The Violet That’s Not a Violet
Although it looks like true violets (family Violaceae), the Africa violet is actually a member of the Gesneraicae family. Correctly called a Saintpaulia, it is a perennial flowering plant that is native to Tanzania and Kenya in Africa. Grown as houseplants, they can also become outdoor plants if given just the right conditions. In warm summer areas, they can go outside for part of the year.
African Violet Varieties
African violets are available in a wide array of flower types, sizes and colors. Among the 40,000-plus available varieties:
- Paul Bunyan – double, star-shaped flowers in raspberry.
- Red Wax – fuchsia flowers and strawberry-like foliage.
- Confection – pastel pink flowers edged with pale green frills.
- Persian Brocade – pink flowers and variegated foliage.
- Adena – white flowers edged with frills of lavender.
Growing African Violets Outside
Native to wooded tropical forests where they live in shaded conditions, Africa violets absolutely cannot tolerate hot bright sun. A lightly shaded porch may be a good place for them in the right climate. It’s not a good idea to place them directly in the garden in most areas, as they are highly subject to insect attacks. They are hardy only in USDA Zones 11 and 12.
Watering African Violets
African violets should have enough water to keep the soil moist but not soggy. A self-watering device may be a useful tool when you are growing African violets. These plants are very susceptible to cold, so water should always be room temperature. Do not use water than has been softened or that contains chlorine. Don’t allow water to get on the leaves in sunlight as it can damage them.

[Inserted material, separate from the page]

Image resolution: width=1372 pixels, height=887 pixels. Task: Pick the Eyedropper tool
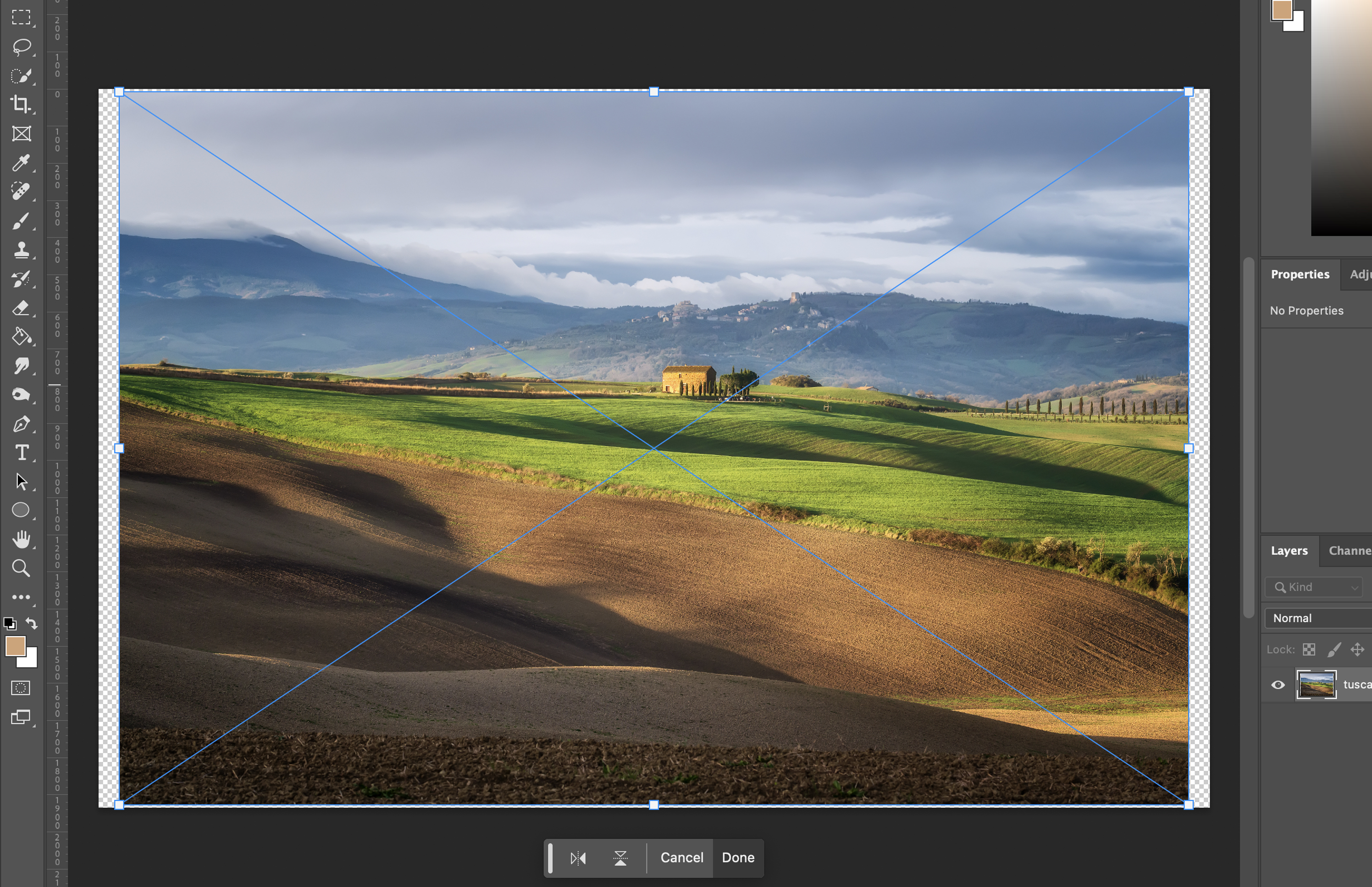click(21, 163)
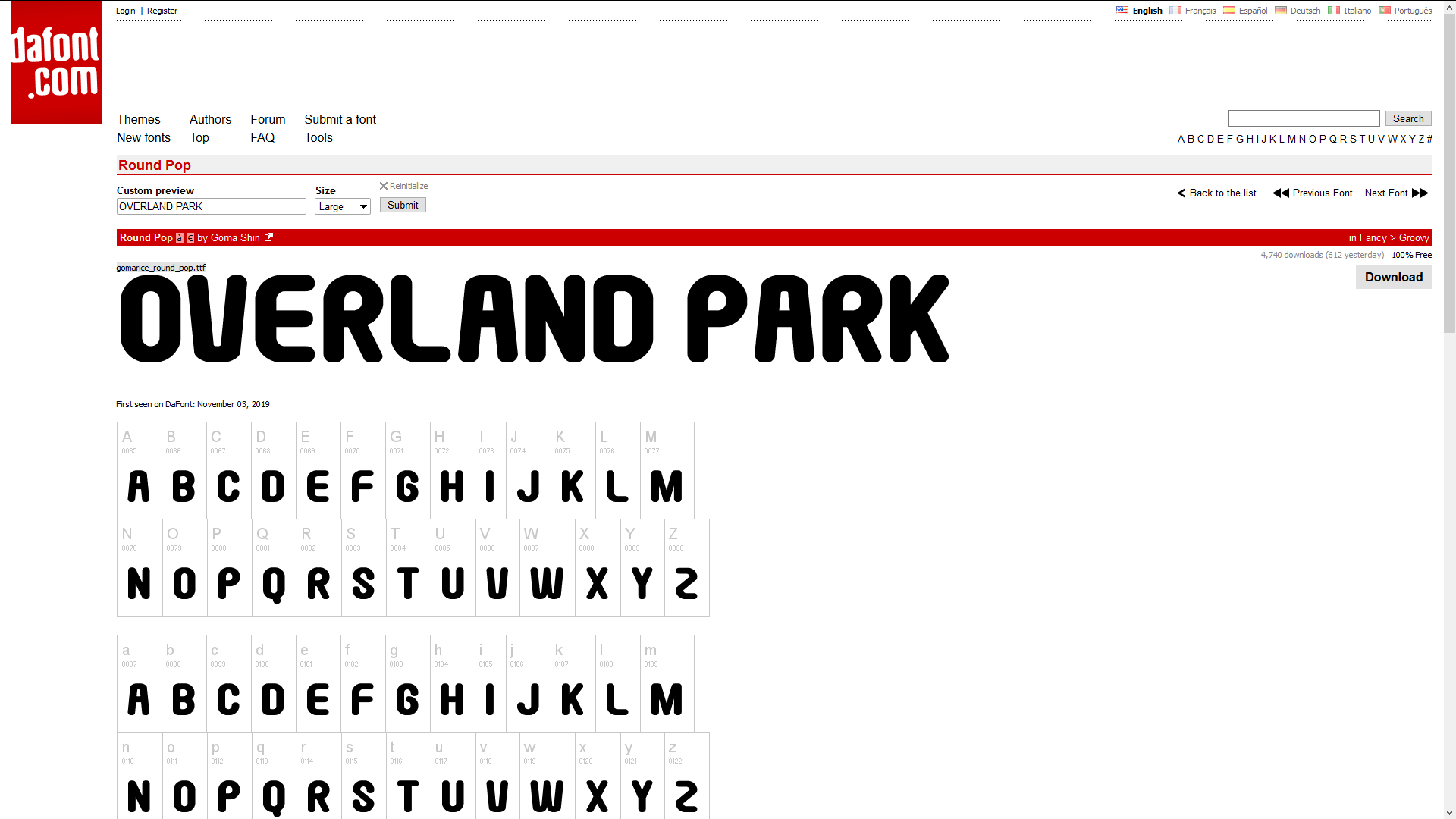Browse the Groovy category link
The image size is (1456, 819).
(1414, 237)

In addition to watering the plants, give some consideration to humidity. Remember these plants come from the humid tropics, so overheated houses with low humidity can cause problems. Put the pots on trays filled with pebbles and pour water in the tray. You can also mist the plants, but make sure it’s a fine mist to prevent leaf damage.
Soil for African Violets
African violets are vulnerable to soil-borne diseases. You can pasteurize your potting soil by heating it to 180°F (82°C) and holding it at that temperature for 30 minutes. Commercial soils may already be pasteurized. A good potting soil for African violets is usually made primarily from sphagnum peat moss with the addition of perlite or vermiculite to promote drainage. The pH should be between 5.8 and 6.2.
Fertilizing African Violets
Commercial African violet food is a good choice for fertilizer – organic fertilizer is available. A formula of 14-12-14 NPK is usually recommended, although miniature plants grown in two-inch pots should have 7-9-5 NPK. Make sure the fertilizer does not contain urea, which can burn the plants. African violet fertilizer should always be 100 percent water-soluble to promote absorption. In addition, completely soluble fertilizers can be used in self-watering systems.
Light for African Violets
Bright but indirect light is best for African violets. When light is inadequate, the leaves will begin to turn yellow and the plant will stop flowering. Too much light can burn leaves, causing brown spots. West and south-facing windows provide lots of light but you should always provide a curtain or blind to filter the direct sunlight. African violets also need eight hours of darkness each day.
When an African Violet Won’t Bloom
Inadequate light is the most common reason for poor bloom. In winter, you may need to supplement natural daylight with grow lights for best blooming. Put the lights on a timer to ensure adequate darkness as well. Make sure you are watering correctly. African violets that are root bound will not bloom well, so repot as necessary. Finally, you may need to use a bloom booster fertilizer, which should be 12-36-14 NPK.
Repotting African Violets
Like most indoor plants, African violets should be repotted once a year. They actually prefer slightly tight quarters, so follow this rule: the plant should be three times the diameter of the pot. Place the plant at the same depth as before and trickle in potting soil. Don’t tamp down soil, just tap the pot lightly on the counter to settle the soil. Water well after repotting.